= THE INPUT =
+ + + +
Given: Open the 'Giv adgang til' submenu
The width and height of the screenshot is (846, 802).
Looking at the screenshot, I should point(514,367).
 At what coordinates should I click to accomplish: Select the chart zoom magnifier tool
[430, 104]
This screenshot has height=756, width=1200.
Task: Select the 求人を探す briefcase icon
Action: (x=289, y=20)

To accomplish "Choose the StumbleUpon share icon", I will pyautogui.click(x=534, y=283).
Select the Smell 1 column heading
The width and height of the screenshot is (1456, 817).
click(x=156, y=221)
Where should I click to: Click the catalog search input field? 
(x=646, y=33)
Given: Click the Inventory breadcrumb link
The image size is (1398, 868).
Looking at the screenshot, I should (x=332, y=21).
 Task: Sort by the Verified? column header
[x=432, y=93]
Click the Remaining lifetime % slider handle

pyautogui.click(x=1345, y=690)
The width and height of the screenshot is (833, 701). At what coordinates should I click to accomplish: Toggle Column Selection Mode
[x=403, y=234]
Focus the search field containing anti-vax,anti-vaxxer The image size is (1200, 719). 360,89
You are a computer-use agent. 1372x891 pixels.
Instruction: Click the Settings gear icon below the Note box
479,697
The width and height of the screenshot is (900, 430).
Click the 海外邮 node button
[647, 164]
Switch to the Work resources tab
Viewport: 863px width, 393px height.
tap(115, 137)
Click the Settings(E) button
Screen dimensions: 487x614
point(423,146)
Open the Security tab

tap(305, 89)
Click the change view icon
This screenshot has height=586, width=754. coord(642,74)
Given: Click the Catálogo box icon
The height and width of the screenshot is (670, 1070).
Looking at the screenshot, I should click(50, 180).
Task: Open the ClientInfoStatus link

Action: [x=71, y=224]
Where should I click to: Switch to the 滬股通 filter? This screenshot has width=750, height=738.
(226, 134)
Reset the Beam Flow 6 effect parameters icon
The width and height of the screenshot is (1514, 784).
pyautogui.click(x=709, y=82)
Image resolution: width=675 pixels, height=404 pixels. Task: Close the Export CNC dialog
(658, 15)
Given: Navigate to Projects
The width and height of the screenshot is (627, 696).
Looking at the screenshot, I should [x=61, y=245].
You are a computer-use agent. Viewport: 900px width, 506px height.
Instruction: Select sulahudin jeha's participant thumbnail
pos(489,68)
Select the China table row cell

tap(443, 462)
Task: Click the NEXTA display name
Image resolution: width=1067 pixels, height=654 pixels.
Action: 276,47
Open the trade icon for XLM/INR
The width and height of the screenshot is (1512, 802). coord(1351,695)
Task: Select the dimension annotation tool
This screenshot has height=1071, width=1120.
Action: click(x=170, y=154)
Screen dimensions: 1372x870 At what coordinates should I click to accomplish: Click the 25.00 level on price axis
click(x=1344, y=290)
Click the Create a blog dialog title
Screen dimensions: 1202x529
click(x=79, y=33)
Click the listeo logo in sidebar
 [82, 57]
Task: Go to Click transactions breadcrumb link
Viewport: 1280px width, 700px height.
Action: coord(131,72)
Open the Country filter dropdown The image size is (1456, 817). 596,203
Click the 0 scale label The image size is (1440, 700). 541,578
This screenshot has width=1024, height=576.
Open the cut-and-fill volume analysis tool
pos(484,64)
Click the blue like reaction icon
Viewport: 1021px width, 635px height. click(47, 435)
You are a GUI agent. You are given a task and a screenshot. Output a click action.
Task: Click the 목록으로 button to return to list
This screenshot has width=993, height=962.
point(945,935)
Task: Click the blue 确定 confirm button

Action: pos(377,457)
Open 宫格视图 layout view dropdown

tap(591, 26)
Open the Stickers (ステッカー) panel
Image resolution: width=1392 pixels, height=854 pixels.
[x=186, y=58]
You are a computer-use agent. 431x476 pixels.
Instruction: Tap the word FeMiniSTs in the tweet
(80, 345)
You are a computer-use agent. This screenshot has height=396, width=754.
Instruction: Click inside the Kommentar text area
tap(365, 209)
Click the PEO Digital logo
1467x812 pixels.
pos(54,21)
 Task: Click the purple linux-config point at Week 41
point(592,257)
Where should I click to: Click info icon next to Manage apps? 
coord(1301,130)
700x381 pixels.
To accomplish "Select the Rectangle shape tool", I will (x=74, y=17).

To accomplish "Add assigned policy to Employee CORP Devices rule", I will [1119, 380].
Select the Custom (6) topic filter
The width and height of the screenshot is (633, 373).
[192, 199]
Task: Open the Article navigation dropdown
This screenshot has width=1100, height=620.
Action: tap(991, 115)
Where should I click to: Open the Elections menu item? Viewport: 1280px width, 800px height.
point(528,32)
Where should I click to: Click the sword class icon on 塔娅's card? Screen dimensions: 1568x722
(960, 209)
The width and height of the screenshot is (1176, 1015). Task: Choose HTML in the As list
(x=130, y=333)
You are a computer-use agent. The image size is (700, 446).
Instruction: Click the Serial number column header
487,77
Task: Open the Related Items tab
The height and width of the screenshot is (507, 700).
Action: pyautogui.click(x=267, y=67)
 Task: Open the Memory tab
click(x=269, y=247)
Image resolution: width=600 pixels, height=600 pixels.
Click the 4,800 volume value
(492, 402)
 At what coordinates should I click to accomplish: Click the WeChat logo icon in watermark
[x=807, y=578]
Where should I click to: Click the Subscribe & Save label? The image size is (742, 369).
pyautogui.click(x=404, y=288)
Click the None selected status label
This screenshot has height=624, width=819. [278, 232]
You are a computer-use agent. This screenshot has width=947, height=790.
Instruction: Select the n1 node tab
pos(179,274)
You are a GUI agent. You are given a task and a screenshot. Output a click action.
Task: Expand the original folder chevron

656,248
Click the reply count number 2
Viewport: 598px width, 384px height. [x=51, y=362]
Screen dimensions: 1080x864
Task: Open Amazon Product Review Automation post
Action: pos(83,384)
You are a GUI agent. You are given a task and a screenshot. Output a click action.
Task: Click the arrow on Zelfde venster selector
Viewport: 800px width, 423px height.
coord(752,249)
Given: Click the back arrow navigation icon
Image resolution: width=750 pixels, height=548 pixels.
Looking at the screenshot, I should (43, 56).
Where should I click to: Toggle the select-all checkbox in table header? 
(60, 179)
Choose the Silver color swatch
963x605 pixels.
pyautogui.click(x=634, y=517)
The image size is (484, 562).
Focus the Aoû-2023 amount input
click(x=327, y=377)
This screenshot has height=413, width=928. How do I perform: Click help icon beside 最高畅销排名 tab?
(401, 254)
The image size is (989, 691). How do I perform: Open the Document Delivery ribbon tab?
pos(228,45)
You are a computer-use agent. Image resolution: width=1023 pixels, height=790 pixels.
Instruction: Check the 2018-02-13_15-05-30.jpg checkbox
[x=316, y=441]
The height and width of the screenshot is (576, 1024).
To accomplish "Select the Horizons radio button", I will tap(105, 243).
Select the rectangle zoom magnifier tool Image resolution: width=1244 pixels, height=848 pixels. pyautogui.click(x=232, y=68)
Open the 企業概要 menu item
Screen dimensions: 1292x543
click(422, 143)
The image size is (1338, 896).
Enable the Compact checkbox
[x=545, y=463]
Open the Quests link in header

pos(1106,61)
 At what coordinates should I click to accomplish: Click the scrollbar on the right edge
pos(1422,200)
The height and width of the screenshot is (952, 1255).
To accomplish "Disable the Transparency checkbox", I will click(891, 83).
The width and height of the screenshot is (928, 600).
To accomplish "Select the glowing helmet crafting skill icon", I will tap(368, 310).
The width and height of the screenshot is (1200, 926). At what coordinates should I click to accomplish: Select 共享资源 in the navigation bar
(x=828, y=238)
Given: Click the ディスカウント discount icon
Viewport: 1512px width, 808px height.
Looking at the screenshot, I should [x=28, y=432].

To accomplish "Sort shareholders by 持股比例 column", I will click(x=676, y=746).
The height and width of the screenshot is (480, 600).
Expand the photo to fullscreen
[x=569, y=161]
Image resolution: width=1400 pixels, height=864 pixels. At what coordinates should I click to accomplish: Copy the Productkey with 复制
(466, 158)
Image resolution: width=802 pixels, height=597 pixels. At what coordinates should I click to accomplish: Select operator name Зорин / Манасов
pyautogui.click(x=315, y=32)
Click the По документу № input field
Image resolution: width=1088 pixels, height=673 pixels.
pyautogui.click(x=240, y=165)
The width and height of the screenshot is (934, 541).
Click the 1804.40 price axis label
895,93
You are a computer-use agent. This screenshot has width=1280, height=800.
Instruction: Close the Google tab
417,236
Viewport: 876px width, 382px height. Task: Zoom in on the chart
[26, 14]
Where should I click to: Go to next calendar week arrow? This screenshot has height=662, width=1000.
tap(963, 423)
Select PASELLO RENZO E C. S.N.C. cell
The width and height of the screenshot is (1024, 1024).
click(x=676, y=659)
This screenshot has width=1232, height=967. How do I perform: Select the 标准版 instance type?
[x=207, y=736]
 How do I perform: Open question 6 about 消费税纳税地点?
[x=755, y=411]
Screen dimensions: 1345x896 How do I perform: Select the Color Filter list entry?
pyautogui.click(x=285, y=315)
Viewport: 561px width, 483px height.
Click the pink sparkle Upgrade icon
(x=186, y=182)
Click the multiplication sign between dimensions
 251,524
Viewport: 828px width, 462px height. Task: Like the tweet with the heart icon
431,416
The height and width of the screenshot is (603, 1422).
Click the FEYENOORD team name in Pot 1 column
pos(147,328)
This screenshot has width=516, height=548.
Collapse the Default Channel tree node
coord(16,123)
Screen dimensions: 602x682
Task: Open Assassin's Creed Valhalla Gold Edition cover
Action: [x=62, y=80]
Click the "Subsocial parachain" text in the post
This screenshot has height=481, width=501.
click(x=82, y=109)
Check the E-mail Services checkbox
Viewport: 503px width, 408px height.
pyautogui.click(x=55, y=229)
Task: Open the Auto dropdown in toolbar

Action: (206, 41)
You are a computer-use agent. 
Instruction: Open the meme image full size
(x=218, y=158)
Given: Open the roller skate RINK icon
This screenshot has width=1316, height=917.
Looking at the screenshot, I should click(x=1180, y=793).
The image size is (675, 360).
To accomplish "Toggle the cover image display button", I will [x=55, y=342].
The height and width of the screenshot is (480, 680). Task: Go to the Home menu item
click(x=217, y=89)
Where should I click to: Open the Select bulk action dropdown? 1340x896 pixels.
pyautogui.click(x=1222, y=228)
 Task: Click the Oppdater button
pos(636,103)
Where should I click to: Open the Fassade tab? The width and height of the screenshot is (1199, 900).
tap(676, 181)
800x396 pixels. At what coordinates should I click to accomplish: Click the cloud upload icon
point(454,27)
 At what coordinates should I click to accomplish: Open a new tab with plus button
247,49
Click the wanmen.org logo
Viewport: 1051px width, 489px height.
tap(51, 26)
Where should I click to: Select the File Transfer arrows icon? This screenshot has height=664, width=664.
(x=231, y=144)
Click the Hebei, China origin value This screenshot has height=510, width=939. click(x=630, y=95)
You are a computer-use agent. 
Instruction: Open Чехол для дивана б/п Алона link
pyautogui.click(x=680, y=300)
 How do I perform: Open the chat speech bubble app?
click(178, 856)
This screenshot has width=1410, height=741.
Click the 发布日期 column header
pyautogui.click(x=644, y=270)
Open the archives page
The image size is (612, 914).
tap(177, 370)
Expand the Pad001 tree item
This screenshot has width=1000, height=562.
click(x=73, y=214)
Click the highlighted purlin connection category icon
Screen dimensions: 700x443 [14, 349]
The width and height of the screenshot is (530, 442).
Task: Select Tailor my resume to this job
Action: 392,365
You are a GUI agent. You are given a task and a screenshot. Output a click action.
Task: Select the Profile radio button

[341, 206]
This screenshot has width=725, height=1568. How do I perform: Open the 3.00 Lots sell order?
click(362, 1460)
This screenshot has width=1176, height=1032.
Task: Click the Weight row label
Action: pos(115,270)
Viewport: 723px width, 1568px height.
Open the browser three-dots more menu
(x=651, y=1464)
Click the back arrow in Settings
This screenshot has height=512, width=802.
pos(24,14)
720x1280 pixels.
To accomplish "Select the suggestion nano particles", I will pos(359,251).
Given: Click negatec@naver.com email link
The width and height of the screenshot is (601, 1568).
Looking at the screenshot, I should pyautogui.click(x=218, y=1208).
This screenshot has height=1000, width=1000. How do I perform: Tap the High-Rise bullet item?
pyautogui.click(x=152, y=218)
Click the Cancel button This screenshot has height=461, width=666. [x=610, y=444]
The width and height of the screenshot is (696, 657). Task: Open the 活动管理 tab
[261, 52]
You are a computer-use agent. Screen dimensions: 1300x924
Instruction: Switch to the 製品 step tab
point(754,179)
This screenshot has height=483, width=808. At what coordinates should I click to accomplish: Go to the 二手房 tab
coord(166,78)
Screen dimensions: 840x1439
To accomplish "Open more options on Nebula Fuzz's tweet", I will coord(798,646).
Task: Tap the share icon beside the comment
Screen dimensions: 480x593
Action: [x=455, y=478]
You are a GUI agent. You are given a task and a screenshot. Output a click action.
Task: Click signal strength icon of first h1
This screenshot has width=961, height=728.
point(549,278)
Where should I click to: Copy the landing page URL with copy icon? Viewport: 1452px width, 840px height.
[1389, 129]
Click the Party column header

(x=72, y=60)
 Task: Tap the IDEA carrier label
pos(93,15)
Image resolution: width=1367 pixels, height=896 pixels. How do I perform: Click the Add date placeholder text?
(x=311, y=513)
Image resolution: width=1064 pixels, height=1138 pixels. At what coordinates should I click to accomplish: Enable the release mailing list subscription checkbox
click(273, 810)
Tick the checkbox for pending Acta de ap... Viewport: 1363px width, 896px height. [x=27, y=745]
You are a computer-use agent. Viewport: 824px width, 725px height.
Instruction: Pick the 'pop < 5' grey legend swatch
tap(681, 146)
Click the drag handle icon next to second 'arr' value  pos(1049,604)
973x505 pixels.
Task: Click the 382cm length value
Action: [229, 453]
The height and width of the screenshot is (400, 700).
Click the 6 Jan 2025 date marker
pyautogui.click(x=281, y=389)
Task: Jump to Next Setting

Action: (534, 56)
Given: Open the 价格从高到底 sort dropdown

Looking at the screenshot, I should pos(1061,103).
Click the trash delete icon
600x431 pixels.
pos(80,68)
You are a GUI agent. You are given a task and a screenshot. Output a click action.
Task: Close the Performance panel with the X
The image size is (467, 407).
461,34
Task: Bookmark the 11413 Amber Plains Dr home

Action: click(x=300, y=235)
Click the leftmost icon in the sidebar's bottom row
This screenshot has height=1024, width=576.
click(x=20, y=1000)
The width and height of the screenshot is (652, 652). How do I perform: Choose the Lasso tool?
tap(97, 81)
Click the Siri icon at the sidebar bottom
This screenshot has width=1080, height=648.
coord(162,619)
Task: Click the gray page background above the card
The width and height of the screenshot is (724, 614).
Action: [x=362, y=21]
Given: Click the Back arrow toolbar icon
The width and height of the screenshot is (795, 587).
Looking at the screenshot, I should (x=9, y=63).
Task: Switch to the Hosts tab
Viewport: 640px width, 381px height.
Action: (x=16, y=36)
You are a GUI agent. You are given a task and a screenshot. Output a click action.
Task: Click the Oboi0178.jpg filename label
+ + + +
= WORK REQUEST =
What is wanted is a copy of every line in the listing that includes the word "breadcrumb".

= RESPONSE AREA =
Given: Click the Inventory breadcrumb link
Task: Go to Click transactions breadcrumb link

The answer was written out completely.